- Text segment
Guest Blog: Gregoire Michaud
I am not sure if Earth started turning the other way around, but this is how it felt every time we dug another hole to plant dragon fruit trees. One recent Saturday, which happened to be Tuen Ng festival otherwise known as dragon boat festival, we joined the efforts of Ping, Joey and their hard-working team at Zen Organic Farm, to plant dozens of dragon fruit trees destined to provide the local market with organic and non-genetically modified dragon fruits. We spent a day between sun and thunder, touring the seasonal produces at the farm and planting the trees.
I learned that a dragon fruit tree will need about three years to reach its peak fruit production level. The cactus-like trees will reach the top of the central pole around which we planted them and a flat wheel will be added on top of the pole for the branches to grow laterally and in the end to grow downward. It’s when the branches are going down that flowers are growing and that fruit can be developed. It’s apparently due to the accumulation of sap in the extremities of the branches, where sap is not being able to go back up, thus the fruit grows.
Pitaya, more commonly known in the region as dragon fruit is actually from South America, and more particularly, beautiful Mexico. Oddly enough, we just ran a superb 10-day Mexican menu at our Lounge and I would have loved to experience dragon fruits prepared in a dish. Because frankly, when people describe dragon fruit as a delicate and subtle fruit, I tend to raise an eyebrow. Beside the interesting color and kiwi-like crunchy seeds, there is not much more I can find to the attractive looking fruit. Anyway, I was told that these fruits have been in Mexican culinary traditions since forever, for example in the fruity version of pico de gallo, a sort of fruit salad made with lime juice and chili flakes or chamoy – so be it, I was set to test it out.

- Dataset extract

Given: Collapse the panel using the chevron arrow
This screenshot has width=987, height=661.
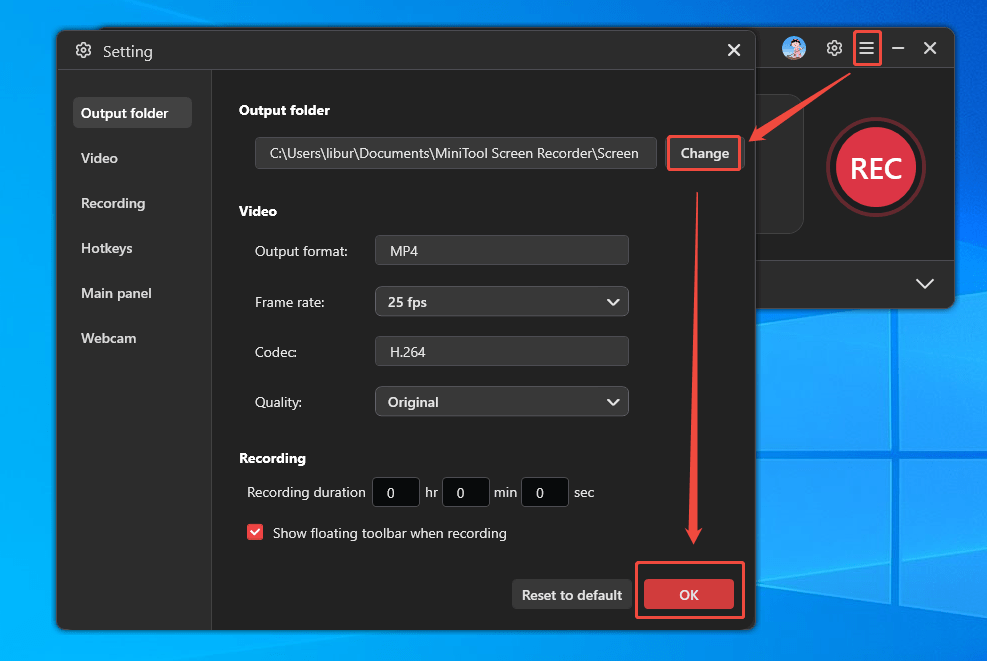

- Actions to take
A – Using the guest blog on planting dragon fruit, decide whether each statement agrees with the text: (i) a dragon fruit tree needs about three years to reach its peak fruit production; (ii) the planting day was a Sunday; (iii) dragon fruit originally comes from Asia. For each, answer yes or no and quote the words of the text that decide it.
B – In the guest blog on planting dragon fruit, what is added on top of the central pole so the branches can grow laterally?

- Results by task
A –
(i) Yes: "a dragon fruit tree will need about three years to reach its peak fruit production level"
(ii) No: "One recent Saturday, which happened to be Tuen Ng festival"
(iii) No: "Pitaya, more commonly known in the region as dragon fruit is actually from South America, and more particularly, beautiful Mexico"

B – A flat wheel.